For instance, the MGF group is known to have been set up by the grandfather of Shravan Gupta, the executive vice-chairman and managing director of Emaar MGF, who recently resigned from his positions following revelations of irregularities, and Kanishka Singh, who is identified as a close associate of a leading personality of the then ruling party and government. But Emaar MGF has consistently denied any connection, although the sequence of events during the then government’s time does suggest bending of rules and procedures in favour of the joint venture and its associate companies in several instances.

Between them, the promoters launched several associate companies and transacted business among them to reap benefits which were in gross violations of corporate governance and established procedures.  And these companies changed their shareholding structures and management at will to suit the requirements of a given situation.

Emaar MGF and associate companies had faced prosecution even during the former government’s tenure, due to the large number of irregularities they were discovered to have committed.  But to some extent, the companies could extricate themselves using the influence card. Unfortunately for the companies involved, there is no permanency about the ruling party or Establishment in India and the change of government in Delhi has meant that the force of law has started coming down much more heavily on them than before.

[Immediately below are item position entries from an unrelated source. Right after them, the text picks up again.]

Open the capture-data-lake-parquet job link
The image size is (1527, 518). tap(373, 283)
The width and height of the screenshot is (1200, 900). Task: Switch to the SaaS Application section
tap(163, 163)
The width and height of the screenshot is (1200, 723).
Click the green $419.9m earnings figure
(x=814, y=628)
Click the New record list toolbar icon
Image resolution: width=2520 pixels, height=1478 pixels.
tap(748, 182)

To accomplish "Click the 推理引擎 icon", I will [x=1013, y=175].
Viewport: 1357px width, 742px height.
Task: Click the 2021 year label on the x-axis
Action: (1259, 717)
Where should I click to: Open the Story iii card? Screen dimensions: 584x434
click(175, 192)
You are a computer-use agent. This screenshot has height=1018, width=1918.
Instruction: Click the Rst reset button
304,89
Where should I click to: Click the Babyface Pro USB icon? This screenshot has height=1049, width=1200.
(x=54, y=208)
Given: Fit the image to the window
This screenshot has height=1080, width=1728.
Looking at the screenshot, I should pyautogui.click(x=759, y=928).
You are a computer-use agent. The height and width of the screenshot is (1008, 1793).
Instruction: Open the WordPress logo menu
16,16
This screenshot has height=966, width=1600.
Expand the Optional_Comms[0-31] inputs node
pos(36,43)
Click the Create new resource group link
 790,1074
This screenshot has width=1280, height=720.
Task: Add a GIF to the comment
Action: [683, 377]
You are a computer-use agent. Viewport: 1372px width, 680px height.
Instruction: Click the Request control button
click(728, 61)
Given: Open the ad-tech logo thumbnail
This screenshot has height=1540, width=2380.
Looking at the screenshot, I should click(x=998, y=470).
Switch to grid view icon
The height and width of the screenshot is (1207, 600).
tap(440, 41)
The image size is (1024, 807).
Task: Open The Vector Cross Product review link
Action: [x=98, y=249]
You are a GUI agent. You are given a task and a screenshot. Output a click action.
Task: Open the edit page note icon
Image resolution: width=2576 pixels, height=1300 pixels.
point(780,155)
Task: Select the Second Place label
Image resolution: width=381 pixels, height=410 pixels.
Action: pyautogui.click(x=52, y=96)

When Emaar set out to forge its partnership for the Indian joint venture, it is unlikely that the company would have realised the kind of mess that it was walking into.  Revelations of recent days have been so embarrassing, including a role for the promoters in controversial Agusta Westland helicopter deal and money laundering charges, that the parent company thought it prudent to officially call off its alliance with the Indian joint venture partner.

The coming days are expected to reveal many more damning details of what all transpired during the past 10 to 12 years, many of which may not be to the liking of Emaar management.